Home > Back-end >  Reading csv flie with commas in R that stops fread function
Reading csv flie with commas in R that stops fread function

Time:04-01

I am trying to read multiple csv files (like 300) with the function fread in R.

When i open one of the csv files in excel, the columns are delimited correctly, even when some observations contain commas.
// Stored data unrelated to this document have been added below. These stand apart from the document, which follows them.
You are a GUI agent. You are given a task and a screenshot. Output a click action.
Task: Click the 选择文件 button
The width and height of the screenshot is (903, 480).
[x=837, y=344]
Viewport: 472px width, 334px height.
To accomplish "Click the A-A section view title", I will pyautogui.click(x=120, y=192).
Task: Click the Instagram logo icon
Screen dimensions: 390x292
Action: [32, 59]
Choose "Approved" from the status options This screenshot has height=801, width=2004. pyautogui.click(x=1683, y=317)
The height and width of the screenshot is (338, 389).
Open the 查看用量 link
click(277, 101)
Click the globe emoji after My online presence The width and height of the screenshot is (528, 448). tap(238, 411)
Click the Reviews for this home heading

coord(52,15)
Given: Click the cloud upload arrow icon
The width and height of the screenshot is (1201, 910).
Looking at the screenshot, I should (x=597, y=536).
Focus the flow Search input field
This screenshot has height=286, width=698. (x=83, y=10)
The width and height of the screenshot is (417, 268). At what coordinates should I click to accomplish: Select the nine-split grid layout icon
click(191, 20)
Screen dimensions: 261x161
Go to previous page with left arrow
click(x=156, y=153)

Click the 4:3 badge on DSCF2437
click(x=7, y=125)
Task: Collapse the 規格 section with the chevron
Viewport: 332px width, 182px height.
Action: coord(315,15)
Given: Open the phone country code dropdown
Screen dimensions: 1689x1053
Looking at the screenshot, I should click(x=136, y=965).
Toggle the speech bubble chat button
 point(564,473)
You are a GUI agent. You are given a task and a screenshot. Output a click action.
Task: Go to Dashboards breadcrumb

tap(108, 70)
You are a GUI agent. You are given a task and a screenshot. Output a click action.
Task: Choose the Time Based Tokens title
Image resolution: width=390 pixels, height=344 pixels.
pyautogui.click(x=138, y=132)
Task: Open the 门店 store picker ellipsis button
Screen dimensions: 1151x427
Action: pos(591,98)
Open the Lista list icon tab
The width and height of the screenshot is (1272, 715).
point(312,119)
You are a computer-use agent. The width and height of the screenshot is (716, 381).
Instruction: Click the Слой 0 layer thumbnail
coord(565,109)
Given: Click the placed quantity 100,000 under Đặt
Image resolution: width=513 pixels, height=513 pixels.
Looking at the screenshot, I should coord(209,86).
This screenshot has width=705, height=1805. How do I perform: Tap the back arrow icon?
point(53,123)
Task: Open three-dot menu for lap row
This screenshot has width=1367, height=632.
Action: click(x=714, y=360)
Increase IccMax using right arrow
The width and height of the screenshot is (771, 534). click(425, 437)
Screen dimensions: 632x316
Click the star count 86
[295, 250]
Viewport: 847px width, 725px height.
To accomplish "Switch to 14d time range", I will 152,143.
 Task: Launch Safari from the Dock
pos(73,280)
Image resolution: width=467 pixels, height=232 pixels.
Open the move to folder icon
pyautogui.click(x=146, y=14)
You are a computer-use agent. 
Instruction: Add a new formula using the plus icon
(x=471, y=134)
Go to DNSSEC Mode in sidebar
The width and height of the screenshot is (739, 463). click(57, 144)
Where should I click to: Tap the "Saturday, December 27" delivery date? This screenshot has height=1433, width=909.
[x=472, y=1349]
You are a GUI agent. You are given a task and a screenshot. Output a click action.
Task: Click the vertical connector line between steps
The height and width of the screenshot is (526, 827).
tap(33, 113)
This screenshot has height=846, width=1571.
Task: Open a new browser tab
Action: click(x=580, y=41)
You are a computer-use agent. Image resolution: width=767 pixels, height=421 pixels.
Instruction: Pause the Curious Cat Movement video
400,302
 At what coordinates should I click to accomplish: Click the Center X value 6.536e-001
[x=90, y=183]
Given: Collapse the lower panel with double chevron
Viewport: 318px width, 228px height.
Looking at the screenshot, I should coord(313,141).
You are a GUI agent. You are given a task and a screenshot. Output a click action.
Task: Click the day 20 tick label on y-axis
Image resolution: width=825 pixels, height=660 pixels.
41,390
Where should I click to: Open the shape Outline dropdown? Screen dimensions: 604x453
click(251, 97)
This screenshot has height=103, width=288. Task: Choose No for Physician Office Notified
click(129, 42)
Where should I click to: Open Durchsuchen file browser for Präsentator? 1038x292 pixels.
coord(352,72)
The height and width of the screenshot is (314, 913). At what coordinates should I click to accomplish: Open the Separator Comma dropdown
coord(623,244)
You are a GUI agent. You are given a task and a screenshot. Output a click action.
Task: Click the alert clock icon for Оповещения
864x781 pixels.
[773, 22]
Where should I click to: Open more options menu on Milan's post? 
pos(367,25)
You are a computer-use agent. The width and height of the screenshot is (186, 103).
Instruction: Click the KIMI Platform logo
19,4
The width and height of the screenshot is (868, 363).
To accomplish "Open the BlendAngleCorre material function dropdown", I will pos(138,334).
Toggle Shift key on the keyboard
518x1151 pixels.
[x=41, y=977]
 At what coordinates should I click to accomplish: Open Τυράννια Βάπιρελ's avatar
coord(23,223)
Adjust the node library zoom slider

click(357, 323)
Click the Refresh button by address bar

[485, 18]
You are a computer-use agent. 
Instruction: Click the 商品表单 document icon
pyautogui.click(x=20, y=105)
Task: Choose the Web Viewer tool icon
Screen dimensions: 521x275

When I try to read one of the files, the fuction does't read all the observations in the file and the next error appears

> file_prueba<-fread("Datos/Datos_precios/INP_PP_CAB18 (7)_A_vivienda_06_2020.csv", skip = 5, header = TRUE)

Warning message:
In fread("Datos/Datos_precios/INP_PP_CAB18 (7)_A_vivienda_06_2020.csv",  :
  Stopped early on line 1073. Expected 17 fields but found 22. Consider fill=TRUE and comment.char=. First discarded non-empty line: <<"2020","06","20/07/2020 12:00:00 a. m.","12","San Luis Potosí, S.L.P.","3. Vivienda","3.1. Costo de uso de vivienda","3.1.1. Costo de uso de vivienda","42 Vivienda propia","140","Productos para reparación menor de la vivienda","001","PLOMERIA, TUBO DE PVC, REFORZADO, 4", PZA 6 MTS","231.55","1","PZA","">>

Therefore i can't read the whole file. I suspect it is because one of the observations cointains commas like "PLOMERIA, TUBO DE COBRE, DE 60 MTS". But I'm not sure.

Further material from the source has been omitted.